Begin Items

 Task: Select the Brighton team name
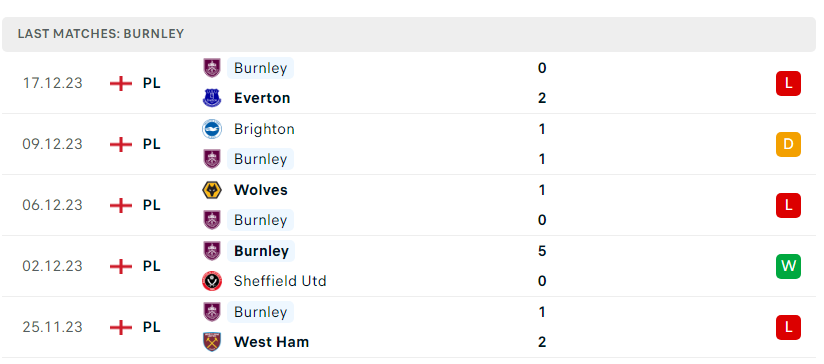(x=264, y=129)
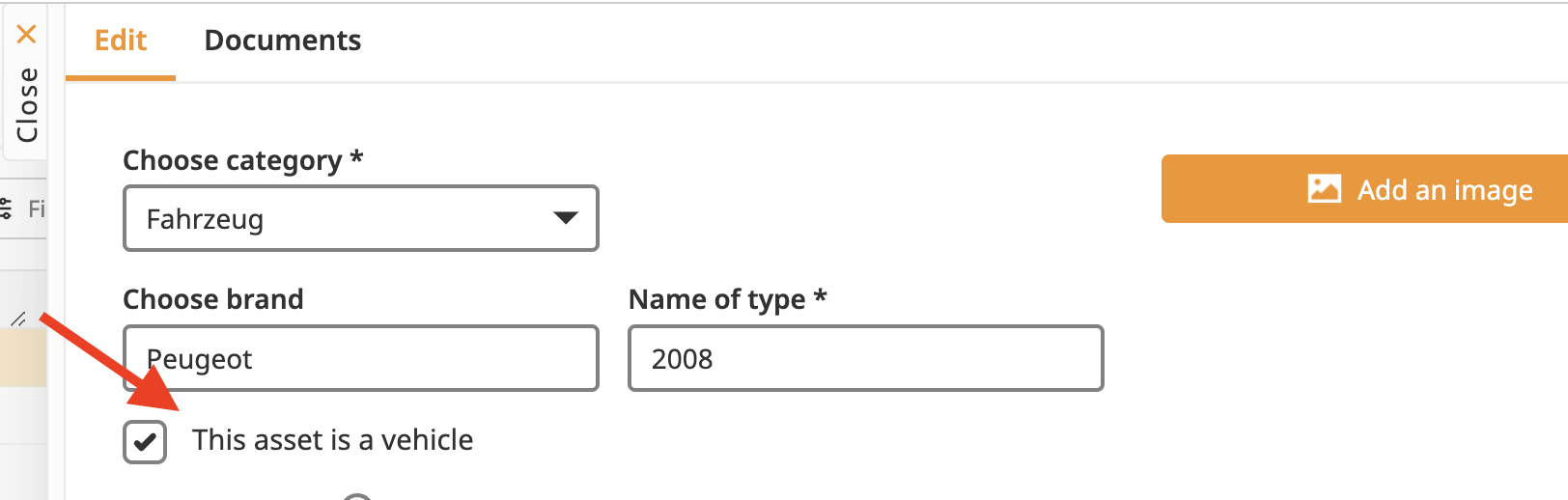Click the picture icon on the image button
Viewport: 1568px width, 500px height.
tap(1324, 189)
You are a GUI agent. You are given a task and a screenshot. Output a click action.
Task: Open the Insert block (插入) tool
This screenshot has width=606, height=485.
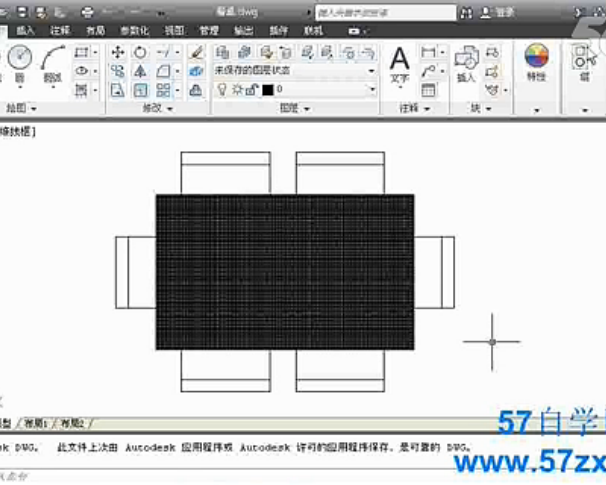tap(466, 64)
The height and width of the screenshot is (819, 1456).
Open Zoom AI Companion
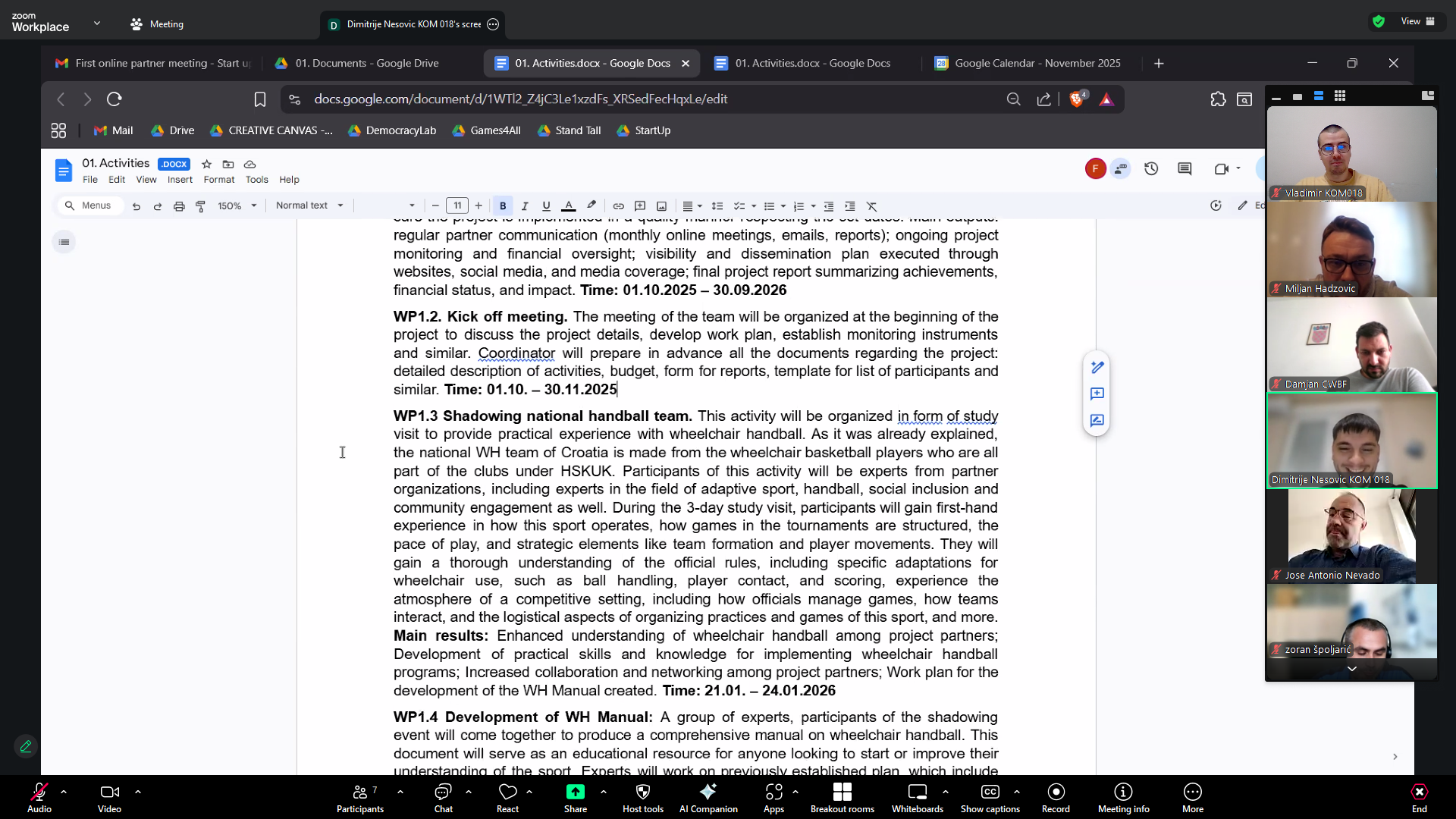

End Items

**What to work on**.
Reproduce the records above word for word, leaving out the pictures.

**Expected output**.
 Task: Select the Brighton team name
(x=264, y=129)
Click the picture icon on the image button
Viewport: 1568px width, 500px height.
tap(1324, 189)
You are a GUI agent. You are given a task and a screenshot. Output a click action.
Task: Open the Insert block (插入) tool
This screenshot has width=606, height=485.
tap(466, 64)
The height and width of the screenshot is (819, 1456).
Open Zoom AI Companion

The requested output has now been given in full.